CAPRAG: A Large Language Model Solution for Customer Service and Automatic Reporting using Vector and Graph Retrieval-Augmented Generation
Hamza Landolsi, Kais Letaief, Nizar Taghouti, Ines Abdeljaoued-Tej
TL;DR
CAPRAG tackles information overload in digital banking by fusing Vector RAG and Graph RAG into a single Customer Analysis Pipeline RAG. It refines text data and routes queries to dual backends, with a Cypher-based graph query layer and an open-source LLM for generation. A dedicated evaluation pipeline monitors answer relevance, context relevance, and grounding, while a domain-specific knowledge graph supports geospatial and entity-linked inquiries. The approach offers improved, context-aware customer-service and reporting capabilities, operating within open-source resource constraints to empower bank customers with timely, accurate insights.
Abstract
The introduction of new features and services in the banking sector often overwhelms customers, creating an opportunity for banks to enhance user experience through financial chatbots powered by large language models (LLMs). We initiated an AI agent designed to provide customers with relevant information about banking services and insights from annual reports. We proposed a hybrid Customer Analysis Pipeline Retrieval-Augmented Generation (CAPRAG) that effectively addresses both relationship-based and contextual queries, thereby improving customer engagement in the digital banking landscape.
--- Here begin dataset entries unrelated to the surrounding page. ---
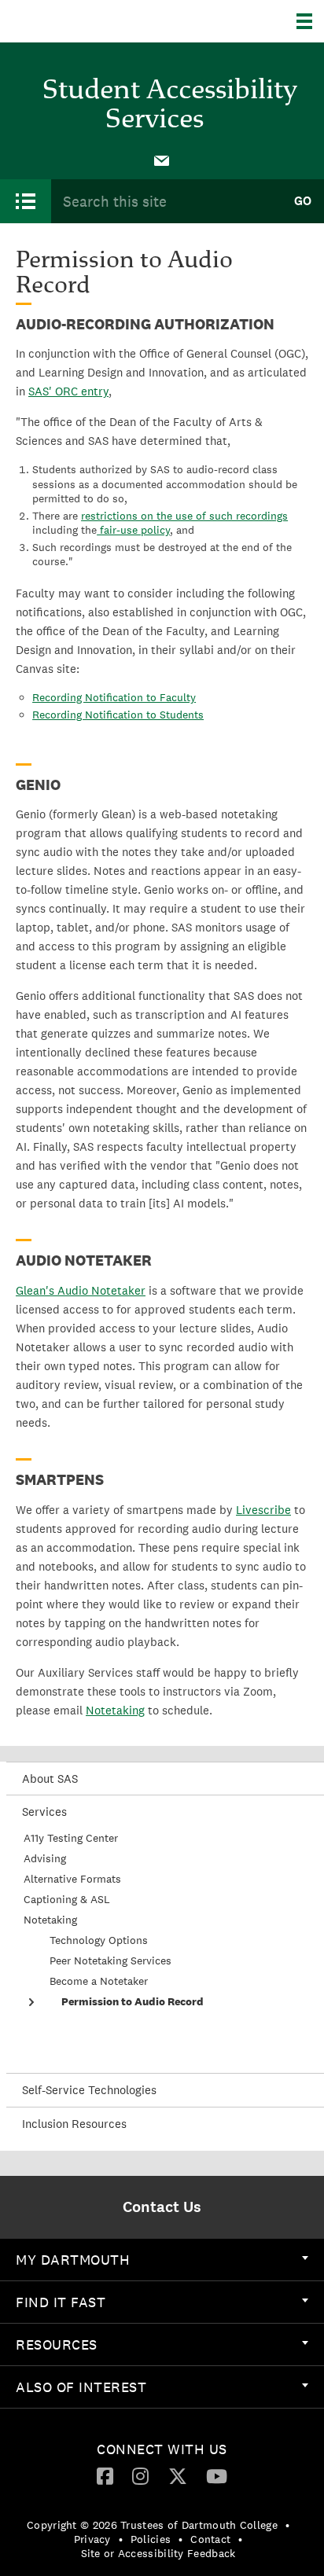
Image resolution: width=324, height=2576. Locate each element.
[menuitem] (162, 159)
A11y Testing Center (71, 1838)
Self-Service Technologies (89, 2089)
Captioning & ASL (67, 1899)
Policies (151, 2539)
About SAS (50, 1778)
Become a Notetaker (99, 1981)
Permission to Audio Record (132, 2001)
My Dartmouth (73, 2260)
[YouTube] (216, 2475)
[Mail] (162, 159)
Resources (57, 2344)
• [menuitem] (287, 2525)
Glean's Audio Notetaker (80, 1290)
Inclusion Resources (74, 2123)
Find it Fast (60, 2302)
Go (302, 201)
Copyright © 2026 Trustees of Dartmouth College (152, 2525)
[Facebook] (105, 2475)
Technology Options (99, 1940)
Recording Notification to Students (118, 714)
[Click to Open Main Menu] (25, 201)
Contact (210, 2539)
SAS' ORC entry (68, 391)
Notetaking (50, 1920)
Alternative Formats (72, 1879)
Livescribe (263, 1509)
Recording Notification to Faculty (114, 697)
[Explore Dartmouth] (310, 21)
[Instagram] (140, 2475)
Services (44, 1811)
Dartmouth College (92, 21)
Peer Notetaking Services (110, 1960)
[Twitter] (177, 2475)
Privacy (92, 2539)
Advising (45, 1858)
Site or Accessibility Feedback (158, 2553)
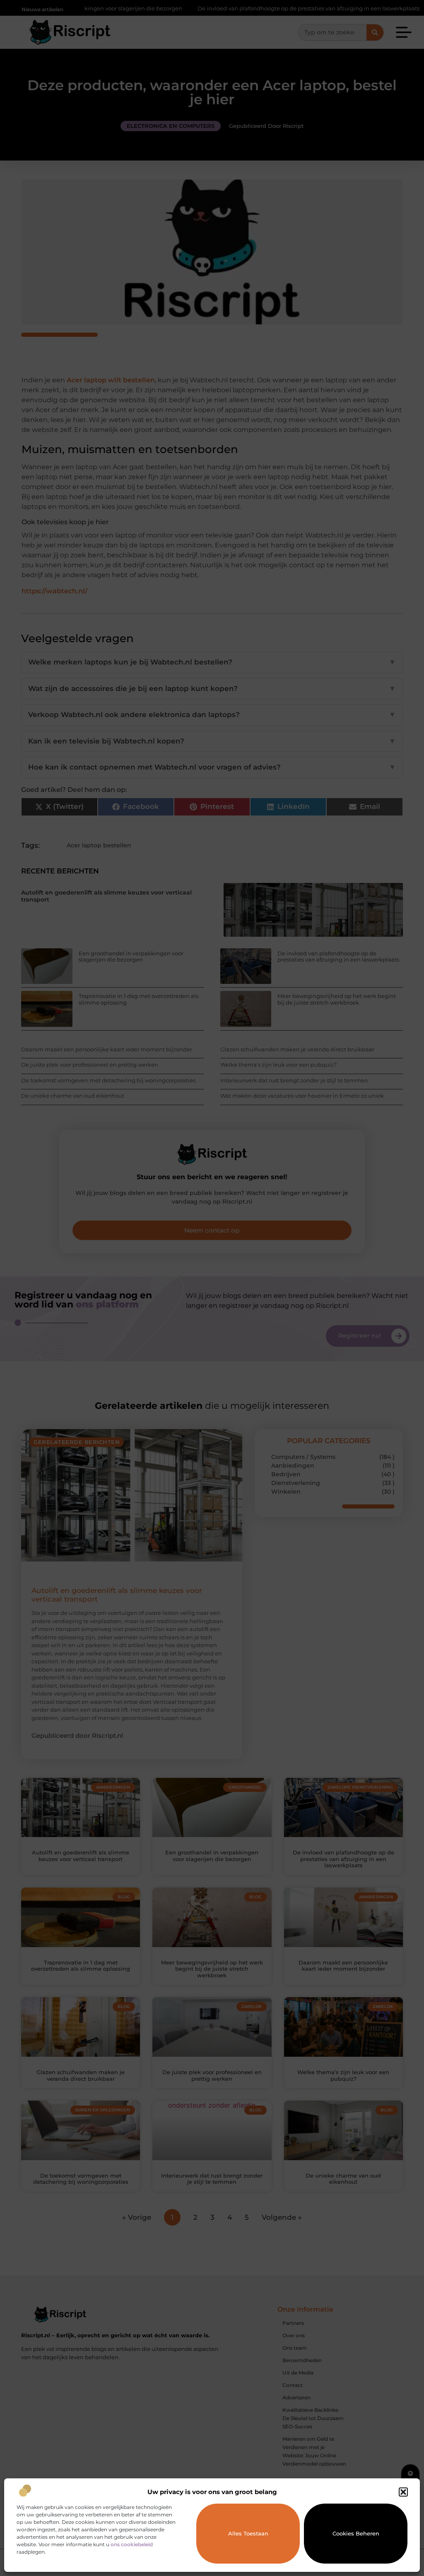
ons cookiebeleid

To implement this, we developed a processing pipeline to refine text data, which we utilized in two main frameworks: Vector RAG and Graph RAG. This dual approach enables us to populate both vector and graph databases with processed data for efficient retrieval. The Cypher query component is employed to effectively query the graph database. When a user submits a query, it is first expanded by a query expansion module before being routed to construct a final query from the hybrid Knowledge Base (KB). This final query is then sent to an open-source LLM for response generation. Overall, our innovative, designed to international banks, serves bank's customers in an increasingly complex digital environment, enhancing clarity and accessibility of information.